U.E. : Ils n’ont pas non plus la culture de l’innovation, qui est la marque de l’Occident. Il y a donc des cultures où l’ambition des « artistes » est de répéter très fidèlement le même motif décoratif et de transmettre ce savoir hérité de leurs pairs à leurs élèves. S’il existe des variations dans leur art, vous ne les percevez pas. Lors d’un voyage en Australie, j’ai été particulièrement sensible à l’expérience de vie des aborigènes, pas ceux qui ont été aujourd’hui à peu près tous décimés par l’alcool et la civilisation, mais ceux qui ont vécu sur ces terres avant que les Occidentaux n’y débarquent. Or, que faisaient-ils ? Dans l’immense désert australien, nomades qu’ils étaient, ils poursuivaient leur exploration en tournant toujours en rond. Le soir ils capturaient un lézard, un serpent dont ils faisaient leur repas et au matin, ils repartaient. Si au lieu de tourner en rond, ils avaient un instant poursuivi en ligne droite, ils auraient gagné la mer où un festin les attendait. En tous les cas, aujourd’hui comme hier, leur art est fait de cercles qui nous évoquent une sorte de peinture abstraite, d’ailleurs fort belle. Un jour, lors de ce voyage, nous nous rendons dans une réserve où se trouve une église chrétienne avec son prêtre. Celui-ci nous montre une grande mosaïque, dans le fond du bâtiment, où naturellement on ne voit que des cercles. Le prêtre nous dit que ces cercles, selon les aborigènes, représentent la Passion du Christ, bien qu’il ne puisse expliquer pourquoi. Mon fils, alors adolescent et sans grande éducation religieuse, se rend compte que les cercles sont au nombre de quatorze. C’est évidemment les quatorze stations de la Via Crucis.

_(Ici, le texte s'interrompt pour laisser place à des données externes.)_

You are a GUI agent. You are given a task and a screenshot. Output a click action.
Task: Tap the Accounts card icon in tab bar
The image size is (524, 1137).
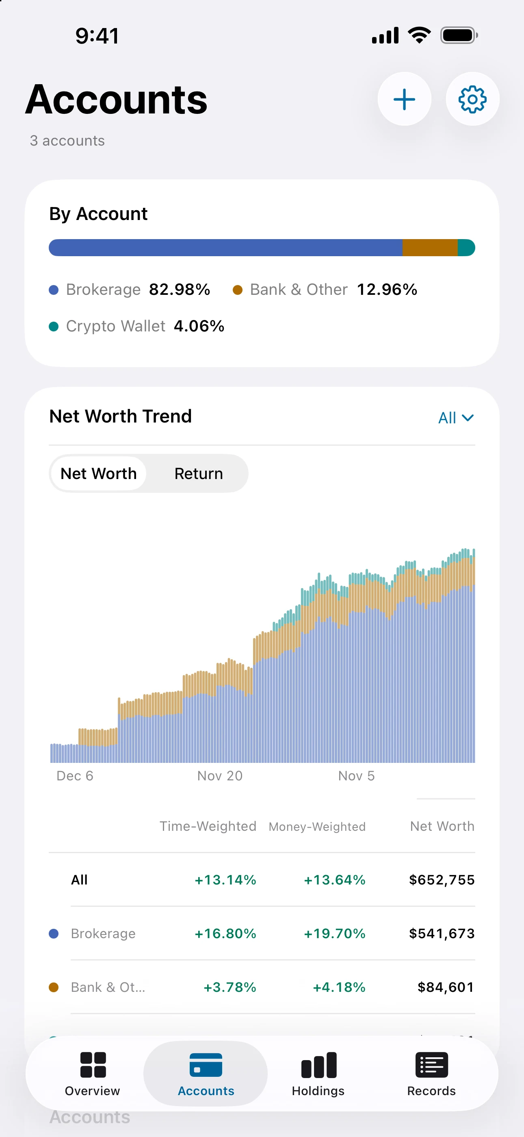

Le chemin de croix était rendu, par eux, comme une sorte de mouvement perpétuel et circulaire ponctué de quatorze stations. Ils ne pouvaient donc pas se dégager de leurs propres motifs, de leur imaginaire. Mais il y avait cependant, dans une tradition de répétition, une certaine innovation. Essayons de ne pas trop fantasmer. Je reviens au baroque. Nous avons expliqué l’absence de baroque en France en disant que la monarchie s’était constituée en pouvoir central très fort, pouvoir qui ne pouvait s’identifier qu’avec un certain classicisme. C’est sans doute pour les mêmes raisons que la période dont vous parlez, la fin du XVIIe et le XVIIIsiècle, n’a pas connu de véritable inspiration poétique. La grandeur de la France exigeait alors une manière de discipline antinomique avec la vie artistique.

J.-C.C. : Nous pourrions presque dire que la période du plus grand rayonnement de la France est celle où elle s’est privée de poésie. Où elle est restée presque sans émotion, presque sans voix. Au même moment l’Allemagne traversait la révolution du Sturm und Drang. Parfois je me demande s’il n’y a pas dans le pouvoir contemporain, que représentent des hommes comme Berlusconi et Sarkozy, qui se flattent en toute occasion de ne pas lire, une certaine nostalgie de ce temps-là, où les voix insolentes s’étaient tues, où le pouvoir n’était que prosaïque. Notre président paraît avoir une antipathie naturelle, par moments, pour La Princesse de Clèves. Homme pressé, il ne voit pas l’utilité de cette lecture et il y revient, avec une insistance troublante. Imaginons tous les auteurs que nous pourrions entasser, aux côtés de Madame de Lafayette, dans la grande fosse, dans le long silence des inutiles. A propos : vous avez échappé, en Italie, au Roi-Soleil.